Materials Impacts / Strategies

• Copper The Grasberg mudslide in Indonesia cut output by roughly a third, compounding other setbacks in Chile and the Democratic Republic of Congo (the largest supply deficit since 2004). Futures are in the ~$13,000/mt range with upside risk from a pending Section 232 tariff investigation. The copper-toaluminum price ratio has hit an all-time high, making design-phase aluminum substitution worth evaluating.

• Aluminum. Hit four-year highs, with conflictdriven risk of further significant movement. The Gulf Cooperation Council accounts for ~9% of global primary aluminum production, virtually all exported through the Strait of Hormuz. Primary exposure: curtain wall, storefront, architectural metals, and wiring systems.

• Polymers/Plastics. The most acute new risk. The Middle Easte accounts for ~25% of global polypropylene and polyethylene exports. Construction exposure: Conduit, piping, vapor barriers, insulation jacketing, and MEP. Identify single-sourced exposure immediately.

• Steel. Year-over-year increases are the largest since 2022, driven by 25% US import tariffs, limited import competition, strong domestic demand, and Iran-related transit delays. Fabrication shop capacity is the main constraint for manufacturers.

Mitigation Strategies

• Identify exposure. Understand materials in the pipeline that are single-sourced or Asia/Middle East-linked, particularly within nearer term delivery windows such as polymer, aluminum, and MEP components

• Accelerate long-lead procurement. Locking in factory slots for switchgear, chillers, and transformers off early design information with assistance of CPS engineers who collaborate with design engineers – protecting schedule before design is fully complete.

• Early lock-in & strategic buys Proactive commitments on copper, steel, switchgear, and aluminum ahead of further tariff and conflictdriven price movement provide the most direct budget protection available right now.

• Scale purchasing Aggregating demand across multiple projects secures priority allocation and pricing that is not available project by project.

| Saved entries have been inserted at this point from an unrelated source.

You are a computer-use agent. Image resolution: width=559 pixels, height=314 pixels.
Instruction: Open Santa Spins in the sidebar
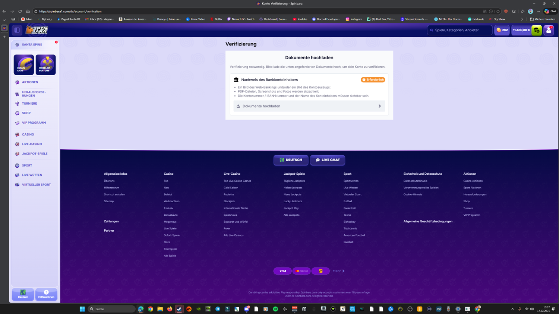(32, 45)
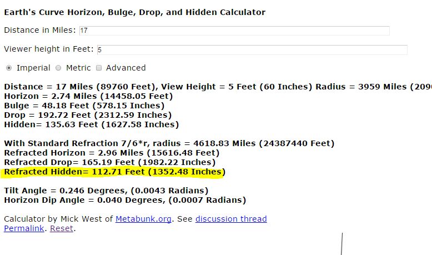
Task: Select the Imperial radio button
Action: pyautogui.click(x=9, y=68)
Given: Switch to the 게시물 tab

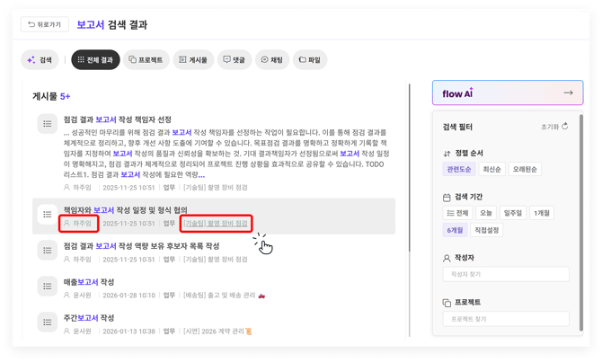Looking at the screenshot, I should pyautogui.click(x=193, y=60).
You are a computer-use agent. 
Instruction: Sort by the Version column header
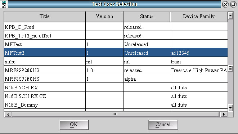tap(104, 17)
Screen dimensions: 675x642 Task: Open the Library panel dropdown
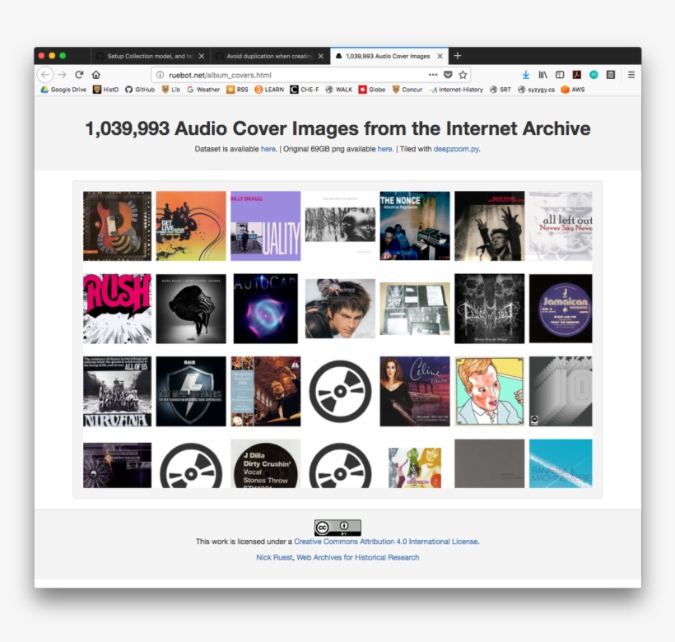(543, 73)
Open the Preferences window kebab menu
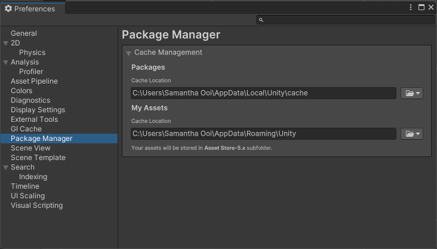437x249 pixels. pos(411,8)
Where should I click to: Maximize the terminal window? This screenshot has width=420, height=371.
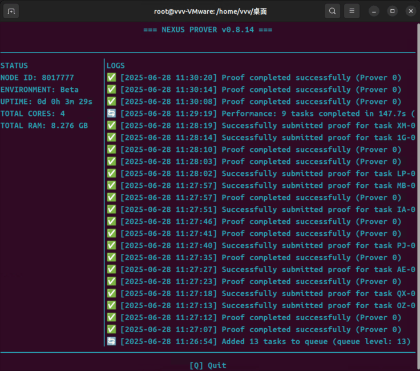click(393, 11)
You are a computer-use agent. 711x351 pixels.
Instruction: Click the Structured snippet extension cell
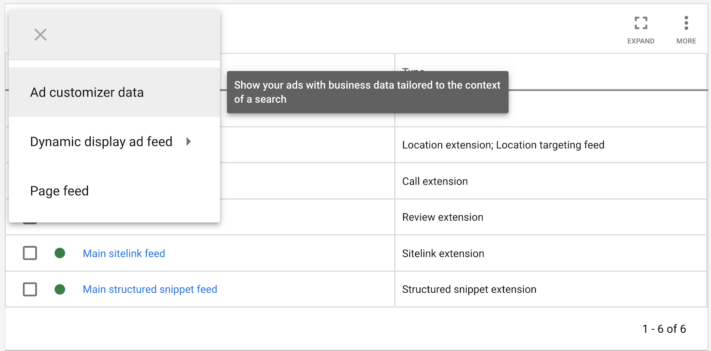[469, 289]
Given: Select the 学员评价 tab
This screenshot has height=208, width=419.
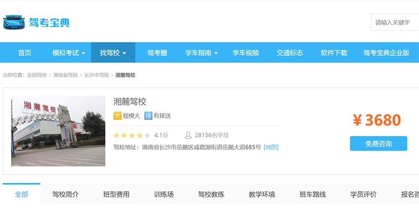Looking at the screenshot, I should coord(363,194).
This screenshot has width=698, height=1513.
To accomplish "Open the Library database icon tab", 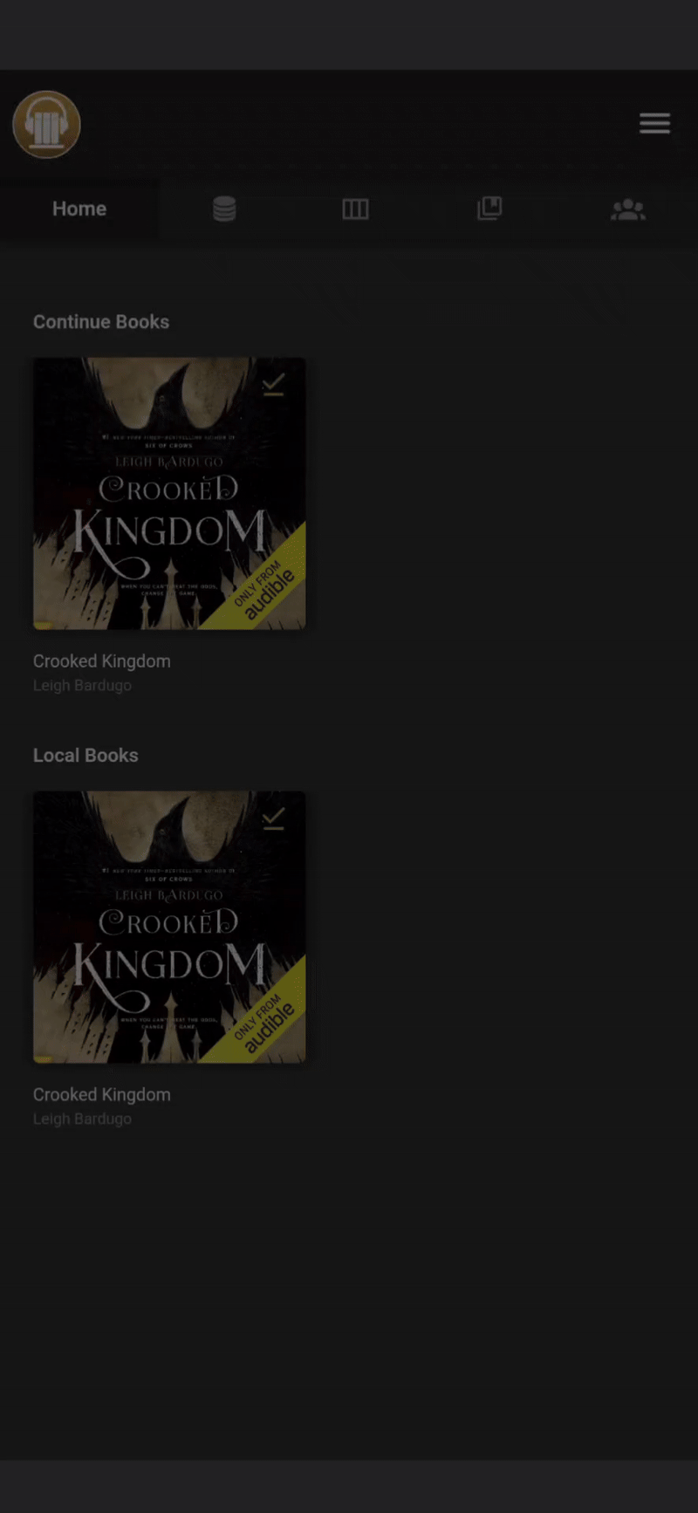I will pyautogui.click(x=224, y=209).
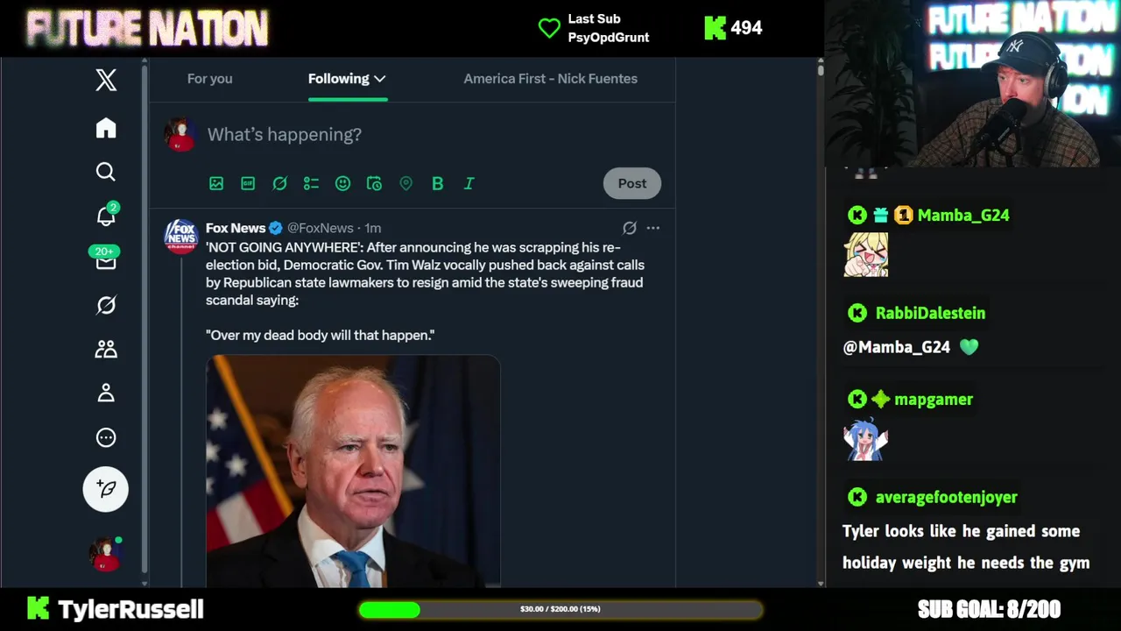The image size is (1121, 631).
Task: Open the Notifications bell
Action: [x=106, y=216]
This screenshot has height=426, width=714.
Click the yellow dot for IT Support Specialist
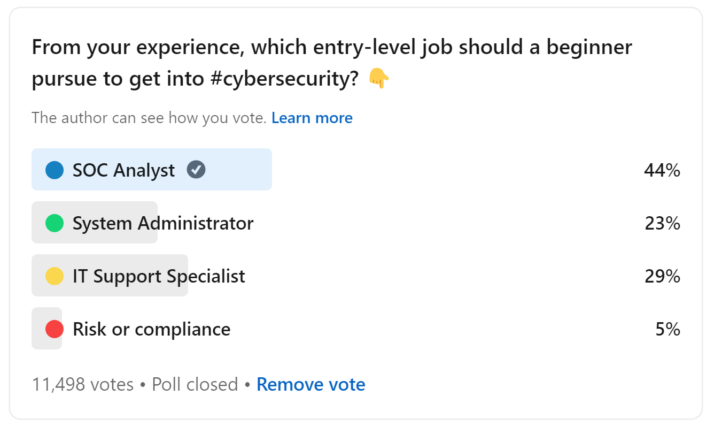coord(55,276)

• Domestic & multi-source. Prioritizing US and near-shore suppliers while maintaining multiple qualified sources protects against disrupted international logistics and tariff shocks.

• Subcontractor monitoring. MEP and specialty subs carry disproportionate exposure to these input cost swings.

• Contract protection. Tariff and conflict escalation clauses are now standard in most new commercial agreements. Projects without this language carry real owner-side budget exposure.